S. 3217: A Vote to Weaken States is a Vote for Risky Loans & More Bailouts

This information is courtesy of the Center for Responsible Lending.

Issue: The Senate financial reform bill, S. 3217 – section 1044, gives the Office of the Comptroller of the Currency far too much power to override (“preempt”) state consumer protection laws.  To avoid another financial crisis, the provision should absolutely not be weakened any further and, in fact, needs to be strengthened.

Overriding state laws against bad lending helped cause the financial crisis.

  • In 2004, the OCC issued a broad regulation excusing national banks from complying with all state laws that governed the terms of mortgages and other forms of credit.
  • After the OCC’s preemption, national banks made riskier loans, increasing reckless lending and foreclosures. In 2006, from 32% to 50% of toxic loans, depending on the type, were made by banks and subsidiaries that states could not touch.
  • A recent study by UNC shows that strong anti-predatory lending laws are associated with less risky loans and reduced foreclosure rates.[1]
  • The big banks pushed to weaken the states’ ability to protect consumers, and taxpayers ended up picking up the bill for the resulting financial crisis.

Research shows that predatory lending laws had a positive effect in lowering foreclosure rates.  Moreover, after being excused from state laws in 2004, national banks increased their share of home loans with risky subprime features.

A vote for more preemption is a vote for bigger, riskier banks.

  • Excessive preemption favors big banks and produces more financial concentration.
  • Proponents of more preemption cite the telecommunications/cell phone experience, but there are only 3 or 4 big cell phone companies now.  Do we want only 3 or 4 big banks in the country?

It’s common sense that states should address issues in their own back yards.

  • It is critical that states be empowered to protect their residents from financial abuses before they became national problems.
  • For example, foreclosure rescue scams that have become a nationwide problem in recent years were a significant problem in California in the 1970s.  The state needed to take strong action at a time when this wasn’t an issue for most of the nation.
  • The state representatives of Georgia and Iowa should not have to wait for Washington to act on every local problem.
  • States are more nimble: As the rapid decline in underwriting standards began causing damage beyond the subprime market, the first state laws to require common-sense underwriting were implemented in 2007.  The Federal Reserve’s 2008 limited rules were outdated before they become effective, and Washington still has not caught up with common lending problems that helped trigger the financial crisis.

The current bill simply restores the preemption standard to where it was ten years ago.  The partnership between the states and feds worked then, and will work now.

  • The bill reaffirms the Supreme Court standard set out in the 1996 Barnett case, which recognized the longstanding balance of federal and state regulation of national banks.
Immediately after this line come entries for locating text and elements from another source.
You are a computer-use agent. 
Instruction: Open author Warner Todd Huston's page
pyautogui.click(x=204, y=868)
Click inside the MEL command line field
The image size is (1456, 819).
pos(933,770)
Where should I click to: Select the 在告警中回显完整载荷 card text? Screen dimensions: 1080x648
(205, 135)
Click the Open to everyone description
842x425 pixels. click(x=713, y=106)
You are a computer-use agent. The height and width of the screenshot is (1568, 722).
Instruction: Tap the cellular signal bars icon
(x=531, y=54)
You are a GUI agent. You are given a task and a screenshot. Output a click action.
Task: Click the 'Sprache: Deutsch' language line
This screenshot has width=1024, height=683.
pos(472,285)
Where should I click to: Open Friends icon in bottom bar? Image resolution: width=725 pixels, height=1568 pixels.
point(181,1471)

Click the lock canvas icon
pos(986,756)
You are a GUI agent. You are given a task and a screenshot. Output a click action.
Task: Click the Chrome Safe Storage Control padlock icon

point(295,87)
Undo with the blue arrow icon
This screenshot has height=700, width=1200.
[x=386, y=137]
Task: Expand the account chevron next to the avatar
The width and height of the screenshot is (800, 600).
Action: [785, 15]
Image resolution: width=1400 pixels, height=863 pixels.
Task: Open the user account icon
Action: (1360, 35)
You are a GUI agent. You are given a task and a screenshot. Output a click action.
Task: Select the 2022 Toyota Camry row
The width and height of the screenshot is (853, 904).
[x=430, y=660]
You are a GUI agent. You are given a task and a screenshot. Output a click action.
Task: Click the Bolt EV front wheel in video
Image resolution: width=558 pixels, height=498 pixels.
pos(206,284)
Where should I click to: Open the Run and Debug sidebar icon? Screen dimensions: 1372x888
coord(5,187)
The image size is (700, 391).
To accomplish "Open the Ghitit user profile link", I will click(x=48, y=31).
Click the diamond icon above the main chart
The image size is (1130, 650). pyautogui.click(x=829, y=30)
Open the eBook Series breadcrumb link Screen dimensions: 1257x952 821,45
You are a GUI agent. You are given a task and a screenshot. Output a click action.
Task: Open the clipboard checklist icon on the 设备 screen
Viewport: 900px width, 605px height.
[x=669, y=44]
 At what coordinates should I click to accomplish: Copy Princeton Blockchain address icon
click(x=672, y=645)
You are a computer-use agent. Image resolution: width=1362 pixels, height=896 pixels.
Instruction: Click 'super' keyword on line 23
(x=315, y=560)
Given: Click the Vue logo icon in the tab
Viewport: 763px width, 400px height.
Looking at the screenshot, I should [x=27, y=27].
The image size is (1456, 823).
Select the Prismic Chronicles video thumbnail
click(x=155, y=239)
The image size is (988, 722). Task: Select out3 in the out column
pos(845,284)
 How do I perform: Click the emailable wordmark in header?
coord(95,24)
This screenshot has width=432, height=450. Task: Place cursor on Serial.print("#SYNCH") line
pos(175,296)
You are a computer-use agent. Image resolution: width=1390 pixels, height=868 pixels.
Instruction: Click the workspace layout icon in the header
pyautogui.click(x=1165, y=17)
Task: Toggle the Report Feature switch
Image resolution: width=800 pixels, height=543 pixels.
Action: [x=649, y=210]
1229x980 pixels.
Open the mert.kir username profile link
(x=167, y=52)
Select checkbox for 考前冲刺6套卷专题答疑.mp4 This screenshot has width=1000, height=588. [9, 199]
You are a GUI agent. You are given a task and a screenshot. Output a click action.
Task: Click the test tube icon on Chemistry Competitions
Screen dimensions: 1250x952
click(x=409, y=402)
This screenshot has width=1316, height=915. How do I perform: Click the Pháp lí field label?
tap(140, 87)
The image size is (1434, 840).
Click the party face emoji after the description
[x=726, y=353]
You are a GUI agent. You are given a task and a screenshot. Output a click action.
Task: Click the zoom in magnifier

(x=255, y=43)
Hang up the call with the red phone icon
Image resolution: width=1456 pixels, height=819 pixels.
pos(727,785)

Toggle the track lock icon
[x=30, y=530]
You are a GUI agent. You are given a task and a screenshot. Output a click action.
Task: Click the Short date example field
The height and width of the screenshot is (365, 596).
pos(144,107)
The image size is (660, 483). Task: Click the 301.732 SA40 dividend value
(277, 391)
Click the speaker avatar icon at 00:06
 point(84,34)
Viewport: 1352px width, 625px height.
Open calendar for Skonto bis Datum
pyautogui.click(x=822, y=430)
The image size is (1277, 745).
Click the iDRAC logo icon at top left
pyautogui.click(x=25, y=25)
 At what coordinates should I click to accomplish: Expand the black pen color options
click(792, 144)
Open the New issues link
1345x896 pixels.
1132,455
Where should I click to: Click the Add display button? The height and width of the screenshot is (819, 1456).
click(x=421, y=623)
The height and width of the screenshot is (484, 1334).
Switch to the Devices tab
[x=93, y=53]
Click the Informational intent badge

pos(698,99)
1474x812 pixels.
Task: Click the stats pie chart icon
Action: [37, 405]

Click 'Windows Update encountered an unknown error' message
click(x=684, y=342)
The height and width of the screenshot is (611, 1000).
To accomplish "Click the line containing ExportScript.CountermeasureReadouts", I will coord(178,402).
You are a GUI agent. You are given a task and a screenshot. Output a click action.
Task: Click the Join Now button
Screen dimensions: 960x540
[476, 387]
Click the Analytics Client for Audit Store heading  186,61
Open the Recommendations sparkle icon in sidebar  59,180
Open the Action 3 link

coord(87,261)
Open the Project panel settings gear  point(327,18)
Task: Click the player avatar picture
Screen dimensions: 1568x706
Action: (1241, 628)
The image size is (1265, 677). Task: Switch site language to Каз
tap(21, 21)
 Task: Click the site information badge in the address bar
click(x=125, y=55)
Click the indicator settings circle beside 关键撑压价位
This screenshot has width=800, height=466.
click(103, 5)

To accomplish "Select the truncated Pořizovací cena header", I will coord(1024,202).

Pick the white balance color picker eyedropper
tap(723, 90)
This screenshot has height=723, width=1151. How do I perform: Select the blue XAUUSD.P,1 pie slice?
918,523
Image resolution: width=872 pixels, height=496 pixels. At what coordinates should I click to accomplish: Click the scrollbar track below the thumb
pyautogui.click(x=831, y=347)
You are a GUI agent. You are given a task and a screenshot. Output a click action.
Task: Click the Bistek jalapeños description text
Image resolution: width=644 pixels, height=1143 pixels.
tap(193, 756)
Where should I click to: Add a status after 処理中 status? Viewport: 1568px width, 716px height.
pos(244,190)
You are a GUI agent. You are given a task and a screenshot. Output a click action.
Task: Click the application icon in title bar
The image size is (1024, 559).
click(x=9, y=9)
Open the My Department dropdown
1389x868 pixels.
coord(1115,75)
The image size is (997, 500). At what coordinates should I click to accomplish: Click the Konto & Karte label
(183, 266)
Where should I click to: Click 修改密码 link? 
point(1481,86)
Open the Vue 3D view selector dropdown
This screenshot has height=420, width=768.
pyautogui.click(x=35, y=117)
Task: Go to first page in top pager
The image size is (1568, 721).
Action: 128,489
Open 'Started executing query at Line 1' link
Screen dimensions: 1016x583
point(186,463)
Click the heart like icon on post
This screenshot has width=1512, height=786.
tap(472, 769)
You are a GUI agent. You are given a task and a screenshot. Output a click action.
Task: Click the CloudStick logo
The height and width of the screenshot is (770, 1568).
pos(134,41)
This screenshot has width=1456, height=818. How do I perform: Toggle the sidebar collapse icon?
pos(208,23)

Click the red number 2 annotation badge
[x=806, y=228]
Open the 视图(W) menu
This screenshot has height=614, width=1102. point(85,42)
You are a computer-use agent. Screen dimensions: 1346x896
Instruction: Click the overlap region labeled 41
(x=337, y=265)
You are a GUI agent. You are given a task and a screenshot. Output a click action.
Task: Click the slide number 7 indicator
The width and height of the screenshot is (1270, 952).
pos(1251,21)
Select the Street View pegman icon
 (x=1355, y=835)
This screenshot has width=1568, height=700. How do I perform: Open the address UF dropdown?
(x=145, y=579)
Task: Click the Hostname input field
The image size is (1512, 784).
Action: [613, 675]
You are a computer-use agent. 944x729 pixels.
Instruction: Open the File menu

Banks operated fine under this standard.
  • The Barnett standard provides that any state law that “prevents or substantially interferes” with a national bank is preempted.  The bill does not allow states to set interest rates for national banks, and in fact specifically prohibits that.
  • The current bill dramatically scales back the preemption reductions proposed in the original house bill.[2]

Excessive preemption undercuts the rights and important role of the states.

  • Ours is a federal system; states are partners in ensuring fair and sensible lending.
  • Federal laws generally operate as a floor rather than a ceiling for protections, and national companies handle this fine; examples include state employment and contract law.
  • States act as important “laboratories of democracy,” providing an opportunity to see which approaches work best.

Our nation has already suffered enough from lax oversight and the weakening of state predatory lending laws.  We urge you to hold the banks accountable, and to refuse to hobble the states further in their role as the first line of defense against lending problems that can ultimately affect the entire economy.

About the Center for Responsible Lending

The Center for Responsible Lending is dedicated to protecting home ownership and family wealth by working to eliminate abusive financial practices.  CRL is a national nonprofit, nonpartisan research and policy organization that promotes responsible lending practices and access to fair terms of credit for low-wealth families.  For additional information, please visit our website at www.responsiblelending.org.


[1] Reports issued by the University of North Carolina, Center for Community Capital (March 23, 2010), available at http://www.ccc.unc.edu/abstracts/preemptionEffect.php.

[2] The bill also provides common-sense rules about how preemption is applied:

– Banking agencies can’t wipe out state laws and put no protections in its place.

– Only banks, not affiliates and subsidiaries, get preemption; this ties the preemption to the closer supervision that banks themselves receive.

– Preemption decisions should be made for one type of law at a time, not whole areas of laws.

– Courts should be able to review agency preemption decisions to make sure they are reasonable.